## [Supplied text]
>>

A chance meeting and sly, covetous glance begins this seductive period piece that centers around the riddle of mistaken identify and in the process brings the cause celebre of 19th century London to life. John Polidori, the Italian English physician and writer is thrust into a chance enounter with the idealistic and fanciful Eliza Esmond when they meet one morning on the rainy doorsteps of Lord Byron's publisher Henry Colburn.
Eliza automatically assumes that the handsome John is in fact the celebrated poet and author of The Vampyre, the first vampire story to be published in English. Eliza, however, doesn't quite figure that Polidori, has in fact, written the work himself, when three years earlier, he had entered Lord Byron's service as his personal physician and had accompanied Byron on a trip through Europe where they stayed at the Villa Diodati, a house Byron rented by Lake Geneva.

<<

## [Problems]
A: Answer these questions using the Polidori book description.
(i) On whose doorsteps do John and Eliza meet?
(ii) In what role did Polidori enter Lord Byron's service?
(iii) By which lake was the Villa Diodati?
B: Continue the Polidori book description from the point where it stops.

## [Source excerpt]
>>

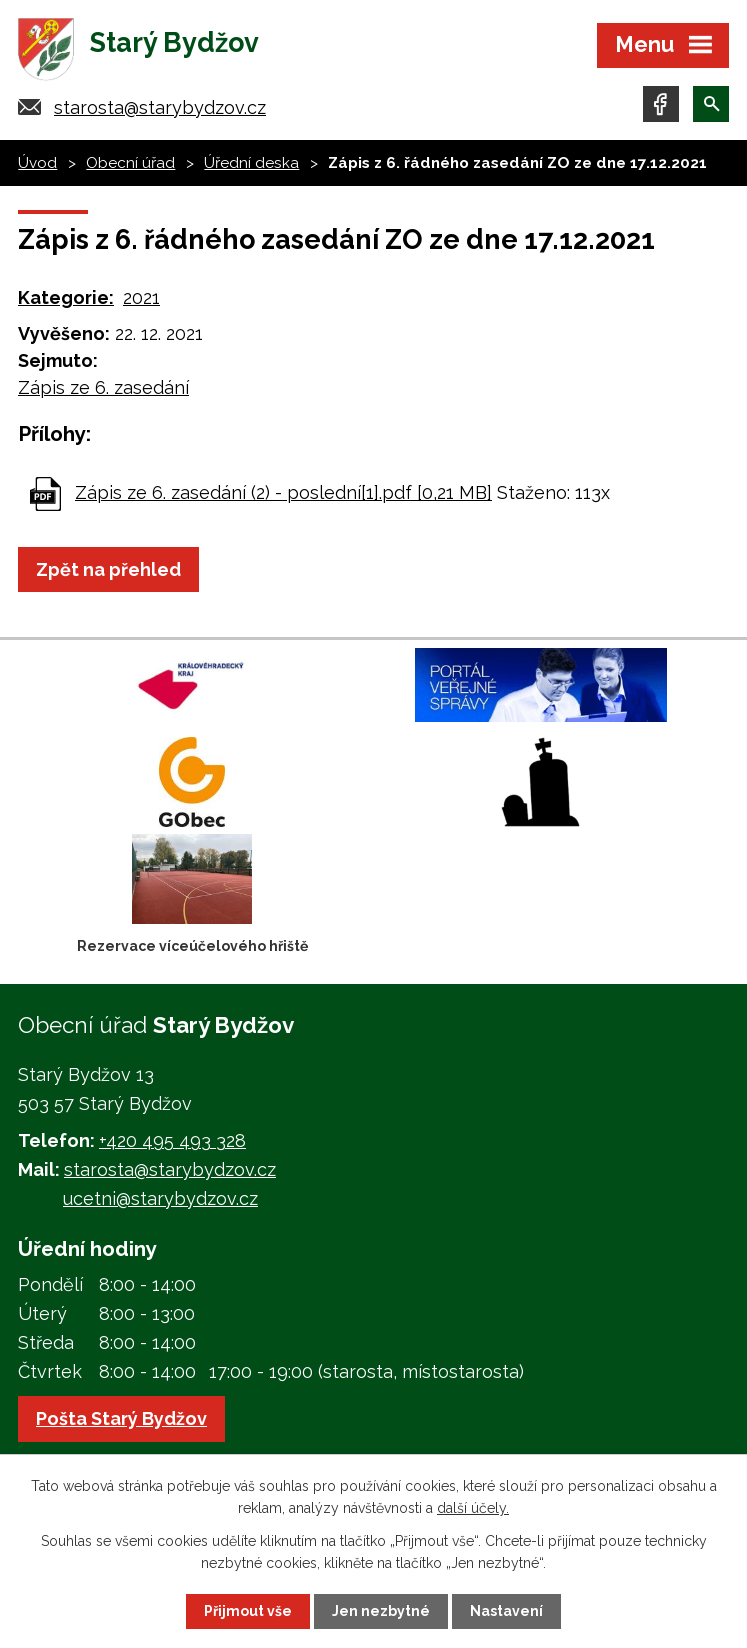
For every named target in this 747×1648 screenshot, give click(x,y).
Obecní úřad (130, 163)
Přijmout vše (248, 1611)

<<

## [The replies]
A:
(i) Henry Colburn's, Lord Byron's publisher.
(ii) As his personal physician.
(iii) Lake Geneva.

B:
It is here, undertaking the chance to further his ambitions that Polidori had met with Mary Wollstonecraft Godwin and her fiancie Percy Bysshe Shelley, and also Mary's stepsister, Claire Clairmont, and where the famous novel Frankenstein was born. Well aware of Byon's promiscuous reputation and also his infamous associations, particulary with the Shelley's, Eliza automatically falls under Polidori/Byron's spell, totally enamored and also quite flattered by the possibly that she has at last reconnected with the striking poet.
Unfortunately Polidori is not the sort of man to accept his failings and "apt to stick when nothing good could come of sticking," he decides to go along with the pretense, the girl's ridiculous attentions somehow heartening him and her silly delusions proving to be something that he could quite easily perpetuate. Certainly this imposture could work because in the past people have commented that Byron and Polidori are like a youthful mirror" and are much alike. On more than one occasion they had been mistaken for each other.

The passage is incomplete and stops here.